Likewise when I met Master Kenneth Chung from San Francisco, he used the same approach. Easily he could have beaten me with speed and strength as well but he didn’t do that. He beat me with superior positioning and tactics based on his deeper understanding and experience in the art. When Kenneth Chung gave a seminar in Victoria in the early 1990’s he used one of our smallest ladies to demonstrate what sticking hands was all about. Of course he could have beaten her easily by using speed and strength and his physical size, but he didn’t do that. Instead, he outmaneuvered her using even less force and speed than she was using. She hardly felt him move.

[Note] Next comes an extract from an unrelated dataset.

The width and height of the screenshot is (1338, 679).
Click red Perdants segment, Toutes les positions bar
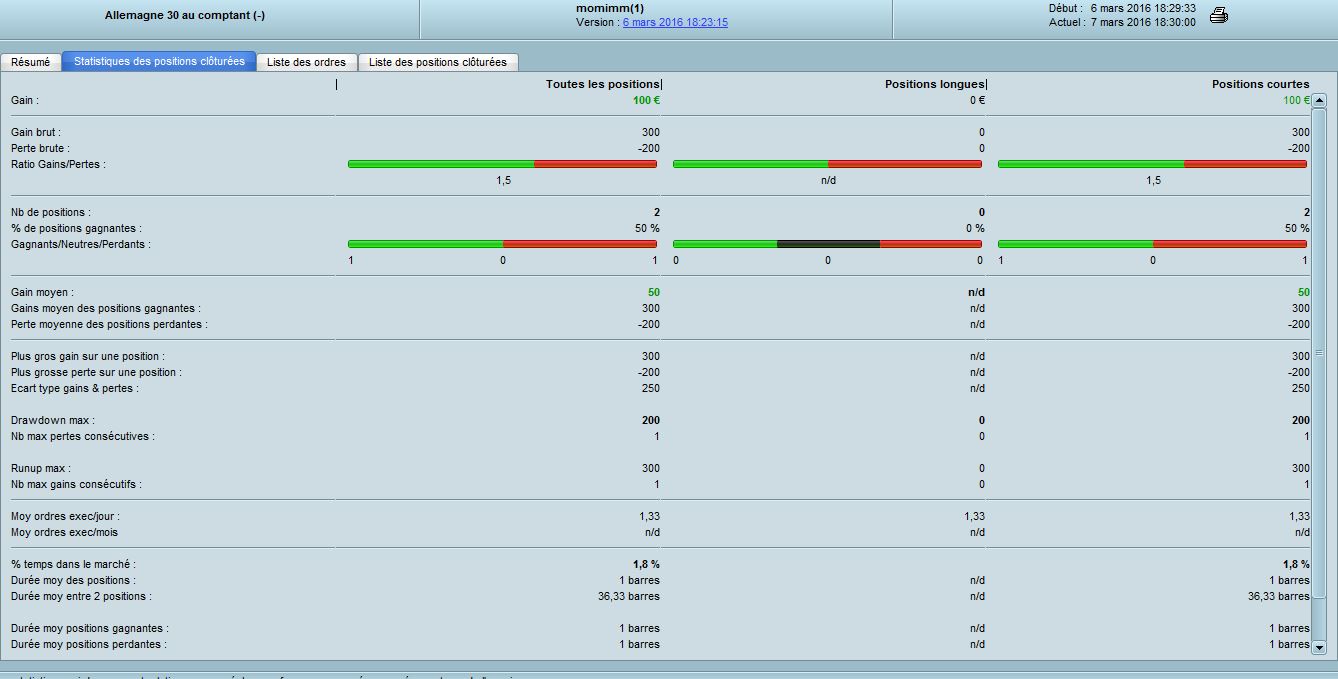580,244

He said Wing Chun in legend comes from a lady and a small lady does not usually have the strength of a large man. So using strength and speed , should not be the primary idea of Wing Chun. He said that Ip Man was a very small man yet he easily outmaneuvered Ken’s teacher Leung Sheung who was a larger man who was also very experienced in Martial arts because he had been teaching Choy Lee Fut, White Eyebrow style and Dragon style Kung Fu for 20 years.
Kenneth Chung, who told me to just call him Ken as opposed to Grandmaster Ken (which he had every right to), said that the three most important things in Wing Chun are 1) Position, 2) Position and 3) Position.
Chess very much is also a game of positional advantage. Whoever can get a better position than their opponent will most likely win. In Chess , it is all brains. You don’t have to worry abut the size of the opponent, which is always a problem in the physical world because there we are limited by the amount of speed and strength that we have. Nobody can beat a grizzly bear. except for maybe a Chinese student that we had, who tried that in Banff Alberta on her vacation there.